Opération Chammal : Exercice de sauvetage en mer pour le Chevalier Paul

Publié le 14 Septembre 2018 à 10:20

© Marine nationale

Déployée en Méditerranée orientale depuis début août, la Frégate de défense aérienne (FDA) Chevalier Paul a effectué une relâche opérationnelle à Chypre, dans le port de Larnaca, permettant ainsi le renforcement de la coopération entre la Marine nationale et l’Armée chypriote.

 

Après une réunion de préparation au Centre de coordination des secours en mer (JRCC) de Larnaca, les différentes unités ont conduit un exercice de sauvetage (SAREX) au large des côtes. En plus du Chevalier Paul et de son hélicoptère embarqué Caïman, un patrouilleur et un hélicoptère AW-139 des forces armées chypriotes ont participé à l’entraînement.

 

Peu après son appareillage, le Chevalier Paul a transmis fictivement un appel de secours au JRCC de Larnaca. Celui-ci a immédiatement déclenché un plan de sauvetage et a attribué une zone de recherche par unité. Les quatre naufragés, représentés par des mannequins, ont été localisés puis récupérés par chacun des participants. Des entraînements de treuillages entre l’hélicoptère chypriote et le Chevalier Paul et entre le Caïman français et le patrouilleur Tsomakis ont été réalisés afin de simuler une prise en charge médicale.

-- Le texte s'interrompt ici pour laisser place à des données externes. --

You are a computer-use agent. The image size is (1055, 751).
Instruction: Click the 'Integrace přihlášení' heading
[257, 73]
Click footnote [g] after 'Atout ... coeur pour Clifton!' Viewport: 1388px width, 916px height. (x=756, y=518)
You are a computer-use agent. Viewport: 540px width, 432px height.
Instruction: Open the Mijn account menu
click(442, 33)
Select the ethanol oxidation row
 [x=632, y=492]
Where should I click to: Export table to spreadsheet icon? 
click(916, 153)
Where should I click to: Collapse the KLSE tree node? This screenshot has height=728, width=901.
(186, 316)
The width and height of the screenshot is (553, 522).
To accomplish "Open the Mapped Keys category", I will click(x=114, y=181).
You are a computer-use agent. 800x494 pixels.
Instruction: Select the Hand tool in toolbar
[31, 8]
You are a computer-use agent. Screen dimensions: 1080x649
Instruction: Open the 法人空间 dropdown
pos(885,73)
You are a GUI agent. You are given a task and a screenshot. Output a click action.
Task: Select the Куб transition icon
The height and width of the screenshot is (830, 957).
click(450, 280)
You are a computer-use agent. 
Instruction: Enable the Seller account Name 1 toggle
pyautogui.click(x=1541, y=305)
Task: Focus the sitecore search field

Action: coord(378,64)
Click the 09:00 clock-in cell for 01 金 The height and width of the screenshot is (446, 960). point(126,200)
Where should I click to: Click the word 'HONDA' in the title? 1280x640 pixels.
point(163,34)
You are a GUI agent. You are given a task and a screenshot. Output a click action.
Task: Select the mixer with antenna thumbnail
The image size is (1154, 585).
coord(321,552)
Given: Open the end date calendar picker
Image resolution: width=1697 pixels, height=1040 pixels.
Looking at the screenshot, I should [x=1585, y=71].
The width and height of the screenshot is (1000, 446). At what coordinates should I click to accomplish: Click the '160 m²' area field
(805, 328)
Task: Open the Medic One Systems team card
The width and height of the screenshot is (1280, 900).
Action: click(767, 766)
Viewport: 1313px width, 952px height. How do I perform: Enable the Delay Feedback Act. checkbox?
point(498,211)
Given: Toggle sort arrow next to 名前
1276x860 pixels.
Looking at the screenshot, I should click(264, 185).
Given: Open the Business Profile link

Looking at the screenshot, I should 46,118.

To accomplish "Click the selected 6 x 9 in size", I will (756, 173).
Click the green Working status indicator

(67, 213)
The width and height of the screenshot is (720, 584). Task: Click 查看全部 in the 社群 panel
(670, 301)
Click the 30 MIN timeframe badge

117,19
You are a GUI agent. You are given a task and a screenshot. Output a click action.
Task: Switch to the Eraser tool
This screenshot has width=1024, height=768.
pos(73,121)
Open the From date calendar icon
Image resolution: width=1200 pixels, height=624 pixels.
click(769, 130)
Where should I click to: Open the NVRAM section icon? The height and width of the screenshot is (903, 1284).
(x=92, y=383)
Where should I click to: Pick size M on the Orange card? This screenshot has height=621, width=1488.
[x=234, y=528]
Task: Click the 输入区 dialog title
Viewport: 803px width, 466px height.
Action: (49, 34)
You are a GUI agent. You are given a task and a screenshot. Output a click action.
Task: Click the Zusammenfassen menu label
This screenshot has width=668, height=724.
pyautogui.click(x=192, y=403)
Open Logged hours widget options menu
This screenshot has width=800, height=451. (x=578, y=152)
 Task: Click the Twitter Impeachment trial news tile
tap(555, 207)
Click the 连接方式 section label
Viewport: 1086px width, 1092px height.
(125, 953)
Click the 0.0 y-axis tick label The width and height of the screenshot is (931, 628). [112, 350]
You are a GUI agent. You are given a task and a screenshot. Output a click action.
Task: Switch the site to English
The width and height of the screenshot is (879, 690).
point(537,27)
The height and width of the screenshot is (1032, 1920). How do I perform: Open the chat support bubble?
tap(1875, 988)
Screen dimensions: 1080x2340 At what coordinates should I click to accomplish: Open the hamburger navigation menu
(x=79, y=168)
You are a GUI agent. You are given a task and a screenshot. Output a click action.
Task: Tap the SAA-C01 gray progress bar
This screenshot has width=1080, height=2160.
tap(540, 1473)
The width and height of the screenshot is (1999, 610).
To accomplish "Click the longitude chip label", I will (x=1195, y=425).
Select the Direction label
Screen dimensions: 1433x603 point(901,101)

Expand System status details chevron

Un bilan positif pour cet entraînement. Connaissance mutuelle, partage des bonnes pratiques, interopérabilité,… autant d’enjeux capitaux en vue d’améliorer le sauvetage en mer.

Français et chypriotes ont ainsi pu valider des modes opératoires communs qu’ils pourraient être amenés à appliquer dans le cas d’une mission de sauvetage réelle.

Lancée depuis le 19 septembre 2014, l’opération Chammal représente la participation française à l’OIR (Operation Inherent Resolve) et mobilise aujourd’hui près de 1 100 militaires. À la demande du gouvernement irakien et en coordination avec les alliés de la France présents dans la région, l’opération Chammal repose sur deux piliers complémentaires : un pilier « formation » au profit d’unités de sécurité nationales irakiennes et un pilier « appui » consistant à soutenir l’action des forces locales engagées au sol contre Daech et à frapper les capacités militaires du groupe terroriste.